Collected data.
--- START ---
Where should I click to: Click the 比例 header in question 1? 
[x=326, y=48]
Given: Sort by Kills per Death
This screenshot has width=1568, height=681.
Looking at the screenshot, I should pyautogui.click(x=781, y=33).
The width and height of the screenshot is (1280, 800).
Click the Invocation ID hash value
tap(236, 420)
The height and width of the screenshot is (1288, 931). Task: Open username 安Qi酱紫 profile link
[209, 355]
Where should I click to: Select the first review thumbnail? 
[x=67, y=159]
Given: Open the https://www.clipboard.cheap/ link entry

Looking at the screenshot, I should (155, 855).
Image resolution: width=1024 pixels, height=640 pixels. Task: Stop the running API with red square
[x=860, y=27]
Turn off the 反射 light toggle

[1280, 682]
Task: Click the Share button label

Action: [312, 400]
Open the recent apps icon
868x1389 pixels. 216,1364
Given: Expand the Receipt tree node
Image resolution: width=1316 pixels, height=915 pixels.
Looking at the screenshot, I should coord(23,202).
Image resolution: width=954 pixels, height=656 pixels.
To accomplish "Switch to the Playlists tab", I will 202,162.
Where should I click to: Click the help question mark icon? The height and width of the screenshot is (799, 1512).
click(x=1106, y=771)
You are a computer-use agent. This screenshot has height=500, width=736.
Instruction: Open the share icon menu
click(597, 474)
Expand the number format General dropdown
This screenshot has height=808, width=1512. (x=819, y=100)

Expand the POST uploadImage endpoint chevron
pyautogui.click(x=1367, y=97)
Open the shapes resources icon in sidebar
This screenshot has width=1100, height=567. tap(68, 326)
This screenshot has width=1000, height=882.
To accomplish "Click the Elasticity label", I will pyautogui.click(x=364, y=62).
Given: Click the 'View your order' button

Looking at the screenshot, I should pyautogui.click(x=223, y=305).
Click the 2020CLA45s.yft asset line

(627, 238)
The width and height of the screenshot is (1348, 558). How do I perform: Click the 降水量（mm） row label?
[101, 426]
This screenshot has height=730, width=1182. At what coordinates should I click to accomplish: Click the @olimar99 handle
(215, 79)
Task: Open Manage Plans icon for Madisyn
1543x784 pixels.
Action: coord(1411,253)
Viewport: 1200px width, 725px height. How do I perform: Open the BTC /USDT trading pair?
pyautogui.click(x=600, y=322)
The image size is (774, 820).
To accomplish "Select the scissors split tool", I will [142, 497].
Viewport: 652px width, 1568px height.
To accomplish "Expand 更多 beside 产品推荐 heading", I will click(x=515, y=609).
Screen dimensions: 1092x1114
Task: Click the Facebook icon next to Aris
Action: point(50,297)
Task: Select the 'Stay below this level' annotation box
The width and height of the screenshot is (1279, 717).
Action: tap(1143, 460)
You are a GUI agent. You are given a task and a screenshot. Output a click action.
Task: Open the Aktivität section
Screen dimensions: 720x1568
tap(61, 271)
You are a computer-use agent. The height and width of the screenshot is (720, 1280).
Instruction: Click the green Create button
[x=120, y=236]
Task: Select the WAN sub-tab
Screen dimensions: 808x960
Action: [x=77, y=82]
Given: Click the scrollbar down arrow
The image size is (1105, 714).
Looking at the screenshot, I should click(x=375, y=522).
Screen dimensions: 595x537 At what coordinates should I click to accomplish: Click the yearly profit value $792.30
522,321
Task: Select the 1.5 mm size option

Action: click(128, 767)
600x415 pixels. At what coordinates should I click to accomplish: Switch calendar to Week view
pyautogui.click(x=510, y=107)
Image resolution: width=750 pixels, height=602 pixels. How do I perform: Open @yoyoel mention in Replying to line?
--- END ---
WORK REQUEST. Output all entries again exactly; no line may be altered.

REPLY TO THE EXERCISE.
Where should I click to: Click the 比例 header in question 1? 
[x=326, y=48]
Given: Sort by Kills per Death
This screenshot has width=1568, height=681.
Looking at the screenshot, I should pyautogui.click(x=781, y=33).
The width and height of the screenshot is (1280, 800).
Click the Invocation ID hash value
tap(236, 420)
The height and width of the screenshot is (1288, 931). Task: Open username 安Qi酱紫 profile link
[209, 355]
Where should I click to: Select the first review thumbnail? 
[x=67, y=159]
Given: Open the https://www.clipboard.cheap/ link entry

Looking at the screenshot, I should (155, 855).
Image resolution: width=1024 pixels, height=640 pixels. Task: Stop the running API with red square
[x=860, y=27]
Turn off the 反射 light toggle

[1280, 682]
Task: Click the Share button label

Action: [312, 400]
Open the recent apps icon
868x1389 pixels. 216,1364
Given: Expand the Receipt tree node
Image resolution: width=1316 pixels, height=915 pixels.
Looking at the screenshot, I should coord(23,202).
Image resolution: width=954 pixels, height=656 pixels.
To accomplish "Switch to the Playlists tab", I will 202,162.
Where should I click to: Click the help question mark icon? The height and width of the screenshot is (799, 1512).
click(x=1106, y=771)
You are a computer-use agent. This screenshot has height=500, width=736.
Instruction: Open the share icon menu
click(597, 474)
Expand the number format General dropdown
This screenshot has height=808, width=1512. (x=819, y=100)

Expand the POST uploadImage endpoint chevron
pyautogui.click(x=1367, y=97)
Open the shapes resources icon in sidebar
This screenshot has width=1100, height=567. tap(68, 326)
This screenshot has width=1000, height=882.
To accomplish "Click the Elasticity label", I will pyautogui.click(x=364, y=62).
Given: Click the 'View your order' button

Looking at the screenshot, I should pyautogui.click(x=223, y=305).
Click the 2020CLA45s.yft asset line

(627, 238)
The width and height of the screenshot is (1348, 558). How do I perform: Click the 降水量（mm） row label?
[101, 426]
This screenshot has height=730, width=1182. At what coordinates should I click to accomplish: Click the @olimar99 handle
(215, 79)
Task: Open Manage Plans icon for Madisyn
1543x784 pixels.
Action: coord(1411,253)
Viewport: 1200px width, 725px height. How do I perform: Open the BTC /USDT trading pair?
pyautogui.click(x=600, y=322)
The image size is (774, 820).
To accomplish "Select the scissors split tool", I will [142, 497].
Viewport: 652px width, 1568px height.
To accomplish "Expand 更多 beside 产品推荐 heading", I will click(x=515, y=609).
Screen dimensions: 1092x1114
Task: Click the Facebook icon next to Aris
Action: point(50,297)
Task: Select the 'Stay below this level' annotation box
The width and height of the screenshot is (1279, 717).
Action: tap(1143, 460)
You are a GUI agent. You are given a task and a screenshot. Output a click action.
Task: Open the Aktivität section
Screen dimensions: 720x1568
tap(61, 271)
You are a computer-use agent. The height and width of the screenshot is (720, 1280).
Instruction: Click the green Create button
[x=120, y=236]
Task: Select the WAN sub-tab
Screen dimensions: 808x960
Action: [x=77, y=82]
Given: Click the scrollbar down arrow
The image size is (1105, 714).
Looking at the screenshot, I should click(x=375, y=522).
Screen dimensions: 595x537 At what coordinates should I click to accomplish: Click the yearly profit value $792.30
522,321
Task: Select the 1.5 mm size option

Action: click(128, 767)
600x415 pixels. At what coordinates should I click to accomplish: Switch calendar to Week view
pyautogui.click(x=510, y=107)
Image resolution: width=750 pixels, height=602 pixels. How do I perform: Open @yoyoel mention in Replying to line?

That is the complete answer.